Problem statement |
Copy out every one of the following items exactly, line for line.

==== Data for this exercise ====

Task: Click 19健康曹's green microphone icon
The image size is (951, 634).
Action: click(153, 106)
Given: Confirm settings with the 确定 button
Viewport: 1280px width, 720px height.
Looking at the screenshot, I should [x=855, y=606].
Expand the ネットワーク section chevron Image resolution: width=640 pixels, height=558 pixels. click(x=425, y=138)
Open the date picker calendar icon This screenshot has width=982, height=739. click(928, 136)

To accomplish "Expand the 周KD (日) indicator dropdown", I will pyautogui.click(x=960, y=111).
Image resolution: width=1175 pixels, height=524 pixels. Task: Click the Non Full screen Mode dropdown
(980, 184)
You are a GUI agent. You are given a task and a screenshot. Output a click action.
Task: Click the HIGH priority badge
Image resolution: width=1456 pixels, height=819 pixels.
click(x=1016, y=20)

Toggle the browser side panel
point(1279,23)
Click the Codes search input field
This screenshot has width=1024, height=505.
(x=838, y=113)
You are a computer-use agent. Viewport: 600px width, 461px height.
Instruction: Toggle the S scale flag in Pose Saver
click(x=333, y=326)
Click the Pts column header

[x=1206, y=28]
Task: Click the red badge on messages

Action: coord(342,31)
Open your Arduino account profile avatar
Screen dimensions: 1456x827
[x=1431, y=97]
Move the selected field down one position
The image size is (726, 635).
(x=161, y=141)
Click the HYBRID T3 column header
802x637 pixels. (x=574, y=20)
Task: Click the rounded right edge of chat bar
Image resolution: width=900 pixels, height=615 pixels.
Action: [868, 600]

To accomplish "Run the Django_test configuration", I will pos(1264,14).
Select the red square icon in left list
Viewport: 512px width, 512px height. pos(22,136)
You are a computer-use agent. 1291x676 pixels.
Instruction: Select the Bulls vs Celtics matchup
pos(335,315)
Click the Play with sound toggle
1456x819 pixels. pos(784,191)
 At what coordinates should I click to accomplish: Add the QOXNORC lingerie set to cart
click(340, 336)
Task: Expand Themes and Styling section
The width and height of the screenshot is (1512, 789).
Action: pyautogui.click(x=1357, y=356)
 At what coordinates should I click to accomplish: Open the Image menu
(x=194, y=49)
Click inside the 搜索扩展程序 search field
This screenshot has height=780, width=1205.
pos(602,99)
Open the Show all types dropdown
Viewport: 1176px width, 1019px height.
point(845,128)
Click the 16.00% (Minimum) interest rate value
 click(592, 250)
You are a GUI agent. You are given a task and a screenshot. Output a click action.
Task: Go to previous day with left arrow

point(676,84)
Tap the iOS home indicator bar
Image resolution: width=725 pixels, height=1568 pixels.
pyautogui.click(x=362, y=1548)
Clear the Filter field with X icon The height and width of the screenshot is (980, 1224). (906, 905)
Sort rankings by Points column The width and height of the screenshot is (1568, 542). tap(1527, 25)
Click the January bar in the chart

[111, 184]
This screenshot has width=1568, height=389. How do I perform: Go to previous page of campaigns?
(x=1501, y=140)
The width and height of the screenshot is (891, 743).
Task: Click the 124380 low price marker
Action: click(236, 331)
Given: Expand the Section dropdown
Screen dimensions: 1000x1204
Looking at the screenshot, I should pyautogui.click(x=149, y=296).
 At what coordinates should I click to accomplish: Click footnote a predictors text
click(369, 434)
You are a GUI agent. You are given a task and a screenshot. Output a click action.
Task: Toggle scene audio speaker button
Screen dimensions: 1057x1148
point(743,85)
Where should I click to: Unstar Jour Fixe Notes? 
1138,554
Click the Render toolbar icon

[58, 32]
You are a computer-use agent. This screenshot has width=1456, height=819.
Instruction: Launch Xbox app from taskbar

====

Task solution |
Task: Click 19健康曹's green microphone icon
The image size is (951, 634).
Action: click(153, 106)
Given: Confirm settings with the 确定 button
Viewport: 1280px width, 720px height.
Looking at the screenshot, I should [x=855, y=606].
Expand the ネットワーク section chevron Image resolution: width=640 pixels, height=558 pixels. click(x=425, y=138)
Open the date picker calendar icon This screenshot has width=982, height=739. click(928, 136)

To accomplish "Expand the 周KD (日) indicator dropdown", I will pyautogui.click(x=960, y=111).
Image resolution: width=1175 pixels, height=524 pixels. Task: Click the Non Full screen Mode dropdown
(980, 184)
You are a GUI agent. You are given a task and a screenshot. Output a click action.
Task: Click the HIGH priority badge
Image resolution: width=1456 pixels, height=819 pixels.
click(x=1016, y=20)

Toggle the browser side panel
point(1279,23)
Click the Codes search input field
This screenshot has width=1024, height=505.
(x=838, y=113)
You are a computer-use agent. Viewport: 600px width, 461px height.
Instruction: Toggle the S scale flag in Pose Saver
click(x=333, y=326)
Click the Pts column header

[x=1206, y=28]
Task: Click the red badge on messages

Action: coord(342,31)
Open your Arduino account profile avatar
Screen dimensions: 1456x827
[x=1431, y=97]
Move the selected field down one position
The image size is (726, 635).
(x=161, y=141)
Click the HYBRID T3 column header
802x637 pixels. (x=574, y=20)
Task: Click the rounded right edge of chat bar
Image resolution: width=900 pixels, height=615 pixels.
Action: [868, 600]

To accomplish "Run the Django_test configuration", I will pos(1264,14).
Select the red square icon in left list
Viewport: 512px width, 512px height. pos(22,136)
You are a computer-use agent. 1291x676 pixels.
Instruction: Select the Bulls vs Celtics matchup
pos(335,315)
Click the Play with sound toggle
1456x819 pixels. pos(784,191)
 At what coordinates should I click to accomplish: Add the QOXNORC lingerie set to cart
click(340, 336)
Task: Expand Themes and Styling section
The width and height of the screenshot is (1512, 789).
Action: pyautogui.click(x=1357, y=356)
 At what coordinates should I click to accomplish: Open the Image menu
(x=194, y=49)
Click inside the 搜索扩展程序 search field
This screenshot has height=780, width=1205.
pos(602,99)
Open the Show all types dropdown
Viewport: 1176px width, 1019px height.
point(845,128)
Click the 16.00% (Minimum) interest rate value
 click(592, 250)
You are a GUI agent. You are given a task and a screenshot. Output a click action.
Task: Go to previous day with left arrow

point(676,84)
Tap the iOS home indicator bar
Image resolution: width=725 pixels, height=1568 pixels.
pyautogui.click(x=362, y=1548)
Clear the Filter field with X icon The height and width of the screenshot is (980, 1224). (906, 905)
Sort rankings by Points column The width and height of the screenshot is (1568, 542). tap(1527, 25)
Click the January bar in the chart

[111, 184]
This screenshot has width=1568, height=389. How do I perform: Go to previous page of campaigns?
(x=1501, y=140)
The width and height of the screenshot is (891, 743).
Task: Click the 124380 low price marker
Action: click(236, 331)
Given: Expand the Section dropdown
Screen dimensions: 1000x1204
Looking at the screenshot, I should pyautogui.click(x=149, y=296).
 At what coordinates should I click to accomplish: Click footnote a predictors text
click(369, 434)
You are a GUI agent. You are given a task and a screenshot. Output a click action.
Task: Toggle scene audio speaker button
Screen dimensions: 1057x1148
point(743,85)
Where should I click to: Unstar Jour Fixe Notes? 
1138,554
Click the Render toolbar icon

[58, 32]
You are a computer-use agent. This screenshot has width=1456, height=819.
Instruction: Launch Xbox app from taskbar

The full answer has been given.